Reproduce the material verbatim, from its first line down to and including the line that contains "Action: click(x=1226, y=849)".
--- Begin Records supplied ---
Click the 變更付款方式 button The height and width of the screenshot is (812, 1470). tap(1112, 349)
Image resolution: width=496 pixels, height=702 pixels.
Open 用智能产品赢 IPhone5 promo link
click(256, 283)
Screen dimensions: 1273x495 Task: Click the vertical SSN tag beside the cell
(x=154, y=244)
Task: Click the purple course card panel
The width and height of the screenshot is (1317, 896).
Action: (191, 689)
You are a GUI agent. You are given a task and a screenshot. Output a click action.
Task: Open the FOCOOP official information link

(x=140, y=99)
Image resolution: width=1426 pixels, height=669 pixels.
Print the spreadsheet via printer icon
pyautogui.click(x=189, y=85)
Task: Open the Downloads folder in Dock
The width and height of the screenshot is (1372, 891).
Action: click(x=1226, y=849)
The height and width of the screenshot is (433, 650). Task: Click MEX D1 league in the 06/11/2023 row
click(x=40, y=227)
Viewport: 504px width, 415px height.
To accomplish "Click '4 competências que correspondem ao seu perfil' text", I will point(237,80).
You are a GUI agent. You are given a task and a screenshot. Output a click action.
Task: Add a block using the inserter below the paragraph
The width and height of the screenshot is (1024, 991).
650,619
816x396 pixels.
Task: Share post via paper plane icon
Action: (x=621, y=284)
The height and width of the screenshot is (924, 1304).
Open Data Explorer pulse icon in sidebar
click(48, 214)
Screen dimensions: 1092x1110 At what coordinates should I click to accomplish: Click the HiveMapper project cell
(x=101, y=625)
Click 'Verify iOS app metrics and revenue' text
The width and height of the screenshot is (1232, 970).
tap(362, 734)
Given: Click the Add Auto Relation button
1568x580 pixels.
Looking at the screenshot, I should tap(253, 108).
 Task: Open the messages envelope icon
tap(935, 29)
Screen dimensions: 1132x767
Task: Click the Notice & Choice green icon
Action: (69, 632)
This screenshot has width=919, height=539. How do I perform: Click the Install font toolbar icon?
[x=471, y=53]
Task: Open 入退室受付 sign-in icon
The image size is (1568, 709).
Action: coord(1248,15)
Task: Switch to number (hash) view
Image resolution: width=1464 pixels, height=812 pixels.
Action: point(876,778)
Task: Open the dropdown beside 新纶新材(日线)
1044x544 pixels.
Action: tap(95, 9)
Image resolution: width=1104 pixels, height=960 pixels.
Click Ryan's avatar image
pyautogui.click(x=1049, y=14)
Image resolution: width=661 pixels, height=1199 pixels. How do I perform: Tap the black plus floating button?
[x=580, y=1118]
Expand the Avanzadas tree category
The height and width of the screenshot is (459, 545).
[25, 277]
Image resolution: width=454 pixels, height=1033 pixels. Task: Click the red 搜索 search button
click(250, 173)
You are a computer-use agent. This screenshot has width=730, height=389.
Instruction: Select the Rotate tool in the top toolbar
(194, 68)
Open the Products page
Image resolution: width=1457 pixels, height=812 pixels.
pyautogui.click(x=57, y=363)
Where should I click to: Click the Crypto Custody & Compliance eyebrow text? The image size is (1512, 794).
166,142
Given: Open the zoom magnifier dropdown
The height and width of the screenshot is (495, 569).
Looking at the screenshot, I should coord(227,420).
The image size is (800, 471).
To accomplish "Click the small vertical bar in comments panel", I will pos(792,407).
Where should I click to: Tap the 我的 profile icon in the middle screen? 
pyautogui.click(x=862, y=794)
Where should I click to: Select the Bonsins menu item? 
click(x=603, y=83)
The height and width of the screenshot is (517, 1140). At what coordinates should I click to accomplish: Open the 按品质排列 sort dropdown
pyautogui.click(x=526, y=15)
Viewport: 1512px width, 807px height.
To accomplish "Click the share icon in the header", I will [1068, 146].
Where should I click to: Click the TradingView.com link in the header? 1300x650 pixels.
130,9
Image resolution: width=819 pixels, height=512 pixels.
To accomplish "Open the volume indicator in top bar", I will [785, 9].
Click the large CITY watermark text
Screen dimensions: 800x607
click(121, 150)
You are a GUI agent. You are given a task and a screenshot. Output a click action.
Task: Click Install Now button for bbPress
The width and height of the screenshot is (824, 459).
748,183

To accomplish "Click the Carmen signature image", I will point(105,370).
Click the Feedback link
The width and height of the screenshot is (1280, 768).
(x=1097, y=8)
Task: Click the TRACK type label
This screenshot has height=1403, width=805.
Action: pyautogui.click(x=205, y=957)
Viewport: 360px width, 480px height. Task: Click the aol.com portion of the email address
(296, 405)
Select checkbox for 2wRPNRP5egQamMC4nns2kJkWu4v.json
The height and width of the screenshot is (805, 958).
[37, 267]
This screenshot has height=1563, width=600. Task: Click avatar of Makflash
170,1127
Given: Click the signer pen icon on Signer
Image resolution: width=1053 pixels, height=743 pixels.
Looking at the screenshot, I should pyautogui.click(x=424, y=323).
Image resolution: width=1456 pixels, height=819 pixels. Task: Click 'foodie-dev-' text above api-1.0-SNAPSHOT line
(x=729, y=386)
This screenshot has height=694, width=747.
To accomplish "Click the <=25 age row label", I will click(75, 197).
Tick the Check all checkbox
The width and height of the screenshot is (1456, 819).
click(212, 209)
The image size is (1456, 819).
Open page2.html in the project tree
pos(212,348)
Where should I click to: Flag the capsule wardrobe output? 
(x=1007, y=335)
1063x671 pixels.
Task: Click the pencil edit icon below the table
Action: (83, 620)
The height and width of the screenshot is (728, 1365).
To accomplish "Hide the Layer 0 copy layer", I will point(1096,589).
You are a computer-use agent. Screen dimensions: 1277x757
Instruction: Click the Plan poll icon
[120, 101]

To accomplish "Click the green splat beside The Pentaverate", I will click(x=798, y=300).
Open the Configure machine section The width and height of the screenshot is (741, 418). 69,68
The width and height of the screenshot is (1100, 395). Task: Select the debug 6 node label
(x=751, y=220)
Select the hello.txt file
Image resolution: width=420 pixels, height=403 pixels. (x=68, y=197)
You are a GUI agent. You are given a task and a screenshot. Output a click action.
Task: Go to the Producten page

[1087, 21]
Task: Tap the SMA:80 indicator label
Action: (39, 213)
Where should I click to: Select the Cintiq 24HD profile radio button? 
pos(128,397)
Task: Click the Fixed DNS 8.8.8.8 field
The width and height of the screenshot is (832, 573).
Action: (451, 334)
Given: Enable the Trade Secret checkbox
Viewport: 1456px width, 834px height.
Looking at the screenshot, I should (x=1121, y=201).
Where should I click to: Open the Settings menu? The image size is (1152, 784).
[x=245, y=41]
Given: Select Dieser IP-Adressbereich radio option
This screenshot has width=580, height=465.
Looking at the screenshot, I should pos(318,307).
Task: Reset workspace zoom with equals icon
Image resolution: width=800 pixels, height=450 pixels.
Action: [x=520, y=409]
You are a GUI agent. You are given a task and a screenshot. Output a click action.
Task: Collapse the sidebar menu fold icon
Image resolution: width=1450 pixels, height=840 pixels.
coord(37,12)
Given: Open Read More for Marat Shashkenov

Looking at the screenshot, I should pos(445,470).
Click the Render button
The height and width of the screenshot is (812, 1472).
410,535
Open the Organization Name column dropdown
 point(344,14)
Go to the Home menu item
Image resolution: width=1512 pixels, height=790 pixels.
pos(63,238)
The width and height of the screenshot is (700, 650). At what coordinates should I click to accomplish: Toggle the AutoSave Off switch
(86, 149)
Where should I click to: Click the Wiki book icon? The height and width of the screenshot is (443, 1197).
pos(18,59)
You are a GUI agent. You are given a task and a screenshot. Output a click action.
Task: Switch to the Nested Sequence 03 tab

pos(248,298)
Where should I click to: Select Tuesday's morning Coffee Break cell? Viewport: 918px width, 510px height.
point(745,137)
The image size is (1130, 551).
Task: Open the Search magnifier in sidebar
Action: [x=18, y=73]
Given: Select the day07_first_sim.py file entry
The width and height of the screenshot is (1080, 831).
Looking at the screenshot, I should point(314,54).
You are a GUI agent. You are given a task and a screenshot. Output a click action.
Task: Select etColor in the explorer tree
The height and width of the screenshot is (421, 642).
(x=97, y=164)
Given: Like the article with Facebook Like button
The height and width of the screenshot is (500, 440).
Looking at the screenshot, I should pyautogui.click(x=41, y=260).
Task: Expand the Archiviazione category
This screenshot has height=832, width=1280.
--- End Records supplied ---
__Solution__
Click the 變更付款方式 button The height and width of the screenshot is (812, 1470). tap(1112, 349)
Image resolution: width=496 pixels, height=702 pixels.
Open 用智能产品赢 IPhone5 promo link
click(256, 283)
Screen dimensions: 1273x495 Task: Click the vertical SSN tag beside the cell
(x=154, y=244)
Task: Click the purple course card panel
The width and height of the screenshot is (1317, 896).
Action: (191, 689)
You are a GUI agent. You are given a task and a screenshot. Output a click action.
Task: Open the FOCOOP official information link

(x=140, y=99)
Image resolution: width=1426 pixels, height=669 pixels.
Print the spreadsheet via printer icon
pyautogui.click(x=189, y=85)
Task: Open the Downloads folder in Dock
The width and height of the screenshot is (1372, 891).
Action: click(x=1226, y=849)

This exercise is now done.